Problem statement: Return the data below exactly, stopping after the line with "Given: Select step tab 2.信息确认".

[Stored items]

========

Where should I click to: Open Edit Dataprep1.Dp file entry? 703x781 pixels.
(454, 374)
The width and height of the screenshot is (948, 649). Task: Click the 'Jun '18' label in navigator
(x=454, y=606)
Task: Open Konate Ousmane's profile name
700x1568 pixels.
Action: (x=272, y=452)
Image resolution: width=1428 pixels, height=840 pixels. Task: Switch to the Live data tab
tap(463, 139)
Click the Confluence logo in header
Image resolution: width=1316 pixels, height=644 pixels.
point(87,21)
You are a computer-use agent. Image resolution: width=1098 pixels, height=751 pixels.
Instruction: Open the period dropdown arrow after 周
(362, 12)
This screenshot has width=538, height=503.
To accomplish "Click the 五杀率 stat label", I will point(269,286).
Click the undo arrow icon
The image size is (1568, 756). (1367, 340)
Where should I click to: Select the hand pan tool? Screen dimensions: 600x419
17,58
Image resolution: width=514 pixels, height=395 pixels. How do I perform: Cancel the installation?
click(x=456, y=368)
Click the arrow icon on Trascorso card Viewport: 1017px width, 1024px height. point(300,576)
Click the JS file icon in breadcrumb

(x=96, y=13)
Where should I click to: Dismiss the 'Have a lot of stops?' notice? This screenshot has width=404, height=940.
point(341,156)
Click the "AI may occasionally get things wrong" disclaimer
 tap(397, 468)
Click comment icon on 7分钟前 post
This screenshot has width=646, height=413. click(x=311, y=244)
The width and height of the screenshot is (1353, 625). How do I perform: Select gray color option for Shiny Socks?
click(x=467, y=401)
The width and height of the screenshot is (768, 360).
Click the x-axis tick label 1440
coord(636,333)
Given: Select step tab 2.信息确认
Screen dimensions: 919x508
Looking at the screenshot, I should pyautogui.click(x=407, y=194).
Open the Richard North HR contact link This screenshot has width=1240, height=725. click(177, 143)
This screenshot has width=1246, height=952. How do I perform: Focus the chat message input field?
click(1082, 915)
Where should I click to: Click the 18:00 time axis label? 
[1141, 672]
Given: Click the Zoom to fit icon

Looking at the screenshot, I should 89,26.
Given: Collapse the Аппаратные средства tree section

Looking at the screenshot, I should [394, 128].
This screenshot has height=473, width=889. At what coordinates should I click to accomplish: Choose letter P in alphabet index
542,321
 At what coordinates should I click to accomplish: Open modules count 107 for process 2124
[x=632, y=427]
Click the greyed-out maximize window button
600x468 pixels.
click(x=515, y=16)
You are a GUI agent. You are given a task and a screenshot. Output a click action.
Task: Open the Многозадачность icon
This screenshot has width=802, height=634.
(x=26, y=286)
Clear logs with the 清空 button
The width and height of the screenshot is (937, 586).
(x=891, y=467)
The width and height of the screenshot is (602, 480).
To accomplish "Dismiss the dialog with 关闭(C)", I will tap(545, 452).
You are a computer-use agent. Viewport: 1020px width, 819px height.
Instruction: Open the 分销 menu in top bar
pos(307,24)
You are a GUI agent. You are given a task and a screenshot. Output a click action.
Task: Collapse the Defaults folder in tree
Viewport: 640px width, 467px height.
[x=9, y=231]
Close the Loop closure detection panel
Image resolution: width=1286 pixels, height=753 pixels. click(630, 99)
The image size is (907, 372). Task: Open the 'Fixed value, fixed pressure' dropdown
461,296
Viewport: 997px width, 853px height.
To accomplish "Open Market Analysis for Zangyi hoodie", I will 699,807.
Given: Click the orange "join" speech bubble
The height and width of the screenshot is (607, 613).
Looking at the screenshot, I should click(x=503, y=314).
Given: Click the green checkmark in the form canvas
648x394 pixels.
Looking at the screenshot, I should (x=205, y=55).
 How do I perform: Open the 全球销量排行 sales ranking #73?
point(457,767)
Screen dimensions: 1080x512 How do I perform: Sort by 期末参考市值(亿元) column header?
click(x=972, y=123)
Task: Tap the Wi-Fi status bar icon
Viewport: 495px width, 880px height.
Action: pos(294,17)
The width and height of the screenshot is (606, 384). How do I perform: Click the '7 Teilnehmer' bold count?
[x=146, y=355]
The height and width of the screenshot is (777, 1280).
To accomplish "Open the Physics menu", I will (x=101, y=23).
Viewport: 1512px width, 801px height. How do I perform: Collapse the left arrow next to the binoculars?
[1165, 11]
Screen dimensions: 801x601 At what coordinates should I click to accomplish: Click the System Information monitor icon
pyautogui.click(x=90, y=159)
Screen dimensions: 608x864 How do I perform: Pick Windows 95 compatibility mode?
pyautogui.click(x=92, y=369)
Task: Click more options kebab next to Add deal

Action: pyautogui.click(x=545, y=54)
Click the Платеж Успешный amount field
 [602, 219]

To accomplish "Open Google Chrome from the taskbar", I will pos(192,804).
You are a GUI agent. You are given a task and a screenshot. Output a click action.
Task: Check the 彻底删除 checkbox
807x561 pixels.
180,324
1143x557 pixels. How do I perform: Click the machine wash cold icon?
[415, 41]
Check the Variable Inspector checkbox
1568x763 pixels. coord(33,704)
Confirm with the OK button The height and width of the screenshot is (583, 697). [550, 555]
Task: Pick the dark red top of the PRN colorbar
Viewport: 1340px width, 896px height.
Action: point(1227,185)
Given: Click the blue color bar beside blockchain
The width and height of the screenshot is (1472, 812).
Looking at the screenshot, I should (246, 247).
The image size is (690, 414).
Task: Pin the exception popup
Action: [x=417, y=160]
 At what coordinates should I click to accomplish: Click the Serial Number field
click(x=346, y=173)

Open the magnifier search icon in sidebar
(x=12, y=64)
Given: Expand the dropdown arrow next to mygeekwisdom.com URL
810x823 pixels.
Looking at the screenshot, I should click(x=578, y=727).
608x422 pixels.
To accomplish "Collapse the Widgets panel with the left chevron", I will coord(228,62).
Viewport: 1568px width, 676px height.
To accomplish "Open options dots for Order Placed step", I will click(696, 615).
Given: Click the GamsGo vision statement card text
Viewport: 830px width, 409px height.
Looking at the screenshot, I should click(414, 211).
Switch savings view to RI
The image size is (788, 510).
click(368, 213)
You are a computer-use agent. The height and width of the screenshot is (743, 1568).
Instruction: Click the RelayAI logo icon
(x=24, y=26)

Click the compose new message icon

========

Finished exercise:
Where should I click to: Open Edit Dataprep1.Dp file entry? 703x781 pixels.
(454, 374)
The width and height of the screenshot is (948, 649). Task: Click the 'Jun '18' label in navigator
(x=454, y=606)
Task: Open Konate Ousmane's profile name
700x1568 pixels.
Action: (x=272, y=452)
Image resolution: width=1428 pixels, height=840 pixels. Task: Switch to the Live data tab
tap(463, 139)
Click the Confluence logo in header
Image resolution: width=1316 pixels, height=644 pixels.
point(87,21)
You are a computer-use agent. Image resolution: width=1098 pixels, height=751 pixels.
Instruction: Open the period dropdown arrow after 周
(362, 12)
This screenshot has width=538, height=503.
To accomplish "Click the 五杀率 stat label", I will point(269,286).
Click the undo arrow icon
The image size is (1568, 756). (1367, 340)
Where should I click to: Select the hand pan tool? Screen dimensions: 600x419
17,58
Image resolution: width=514 pixels, height=395 pixels. How do I perform: Cancel the installation?
click(x=456, y=368)
Click the arrow icon on Trascorso card Viewport: 1017px width, 1024px height. point(300,576)
Click the JS file icon in breadcrumb

(x=96, y=13)
Where should I click to: Dismiss the 'Have a lot of stops?' notice? This screenshot has width=404, height=940.
point(341,156)
Click the "AI may occasionally get things wrong" disclaimer
 tap(397, 468)
Click comment icon on 7分钟前 post
This screenshot has width=646, height=413. click(x=311, y=244)
The width and height of the screenshot is (1353, 625). How do I perform: Select gray color option for Shiny Socks?
click(x=467, y=401)
The width and height of the screenshot is (768, 360).
Click the x-axis tick label 1440
coord(636,333)
Given: Select step tab 2.信息确认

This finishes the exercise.